» THINGS TO DO
(A) In the RxRx1 page text, what size and kind of images make up the dataset?
(B) Continue the RxRx1 page text, starting after its last sentence.

» PAGE TEXT
━━━━━━
RxRx1

NeurIPS 2019 competition
coming soon:

CellSignal: Disentangling biological signal from experimental noise in cellular images.

There is a clear link in machine learning innovation between the availability of better data and significant technological advancements.

Recursion is releasing the RxRx1 dataset to kickstart a flurry of innovation in machine learning on large biological datasets to impact drug discovery and development. RxRx1 is a dataset consisting of 296 GB of 16-bit fluorescent microscopy images, the result of the same experimental design being run multiple times with the primary differences between experiments being technical noise unrelated to the underlying biology. As such, RxRx1 provides a significant sample of controlled biological variability that is prime for training models to discern classes of cell morphology, independent from experimental batch variation. It’s important to note that RxRx1 has been created in a controlled manner to provide the appropriate data for discerning biological variation in its common context of changing experimental conditions.

Since 2013, Recursion has been generating the industry’s largest fully-relatable dataset of biological images representing human disease biology and pharmaceutical chemistry.
━━━━━━
» SOURCE INFORMATION
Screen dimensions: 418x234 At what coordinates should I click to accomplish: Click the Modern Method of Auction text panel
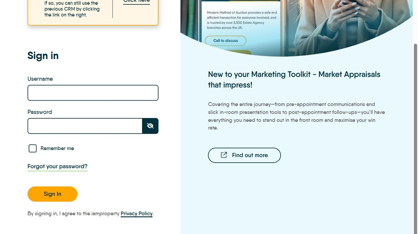242,20
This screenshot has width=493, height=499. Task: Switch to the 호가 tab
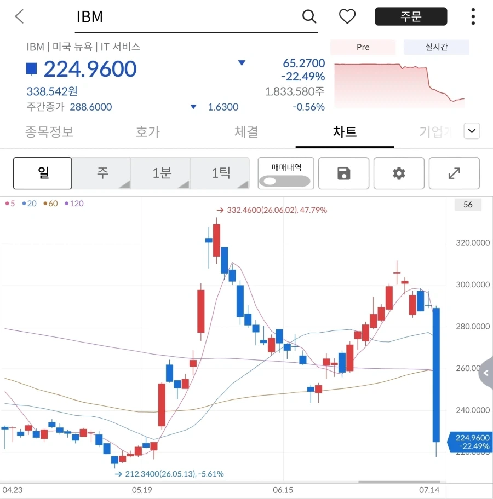[x=147, y=132]
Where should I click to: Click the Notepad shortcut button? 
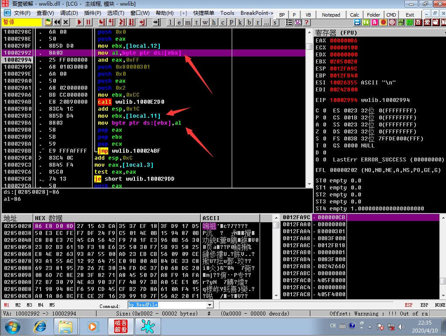click(x=331, y=15)
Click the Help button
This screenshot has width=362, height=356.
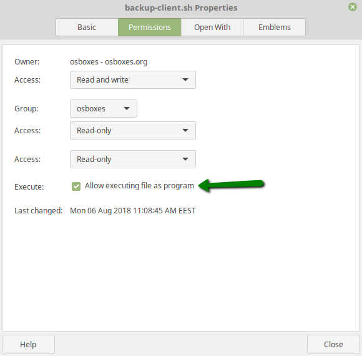(28, 345)
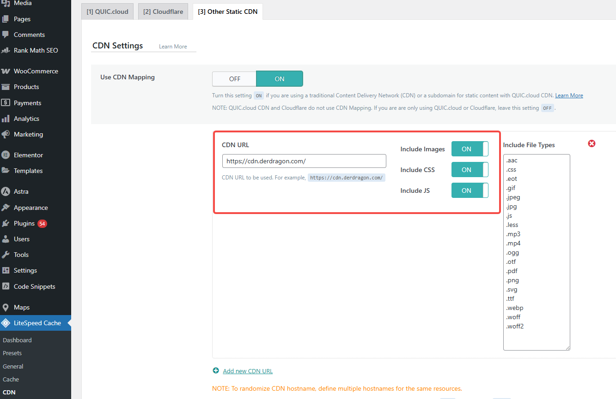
━━━━━━
» ANSWERS BY ITEM NUMBER
(A) 296 GB of 16-bit fluorescent microscopy images.

(B)
To date, we have generated over 2 petabytes of image data. RxRx1 represents a glimpse into the massive and truly unique dataset that is being generated at Recursion. RxRx1 is approximately 296 GB, consisting of 125,510 total images representing 1,108 classes. This is comparable to datasets such as ImageNet (ILSVRC2012) which is approximately 155 GB and 1.2m images with 1000 classes and other biological datasets such as BBBC017 (among others) from the Broad Institute of MIT which is about 56 GB, 64,512 total images, representing 4,903 classes.

10+

Finding new drugs can take over 10 years and cost hundreds of millions of dollars.

Artificial Intelligence has the potential to dramatically reframe the challenge of understanding how drugs interact with human cells. Recursion is reinventing drug discovery and development using machine learning and rich biological datasets generated in-house, built for-purpose for machine learning algorithms. RxRx1 is a curated sample of this data that represents less than 1% of Recursion’s current weekly data generation.

One of the great promises of machine learning image classification is extending vision models to perform tasks that are not possible for humans to do.

RxRx1 presents such a task. Figure 1 demonstrates the complexity of identifying relevant biological variation and separating it from technical noise caused by batch effects. Even when experiments are designed to control for technical variables such as temperature, humidity, and reagent concentration, batch effects unavoidably enter into the data, resulting in images that contain factors of variation due to either biologically relevant variables or irrelevant technical variables. Batch effects threaten to confound any set of experiments across the entire field of biology. Machine disentanglement of batch effects from relevant biological variables would be applicable across the field and could have broad impacts on accelerating drug discovery and development.

Figure 1: Images of two different genetic conditions (rows) in HUVEC cells across four experimental batches (columns). Notice the visual similarities of images from the same batch.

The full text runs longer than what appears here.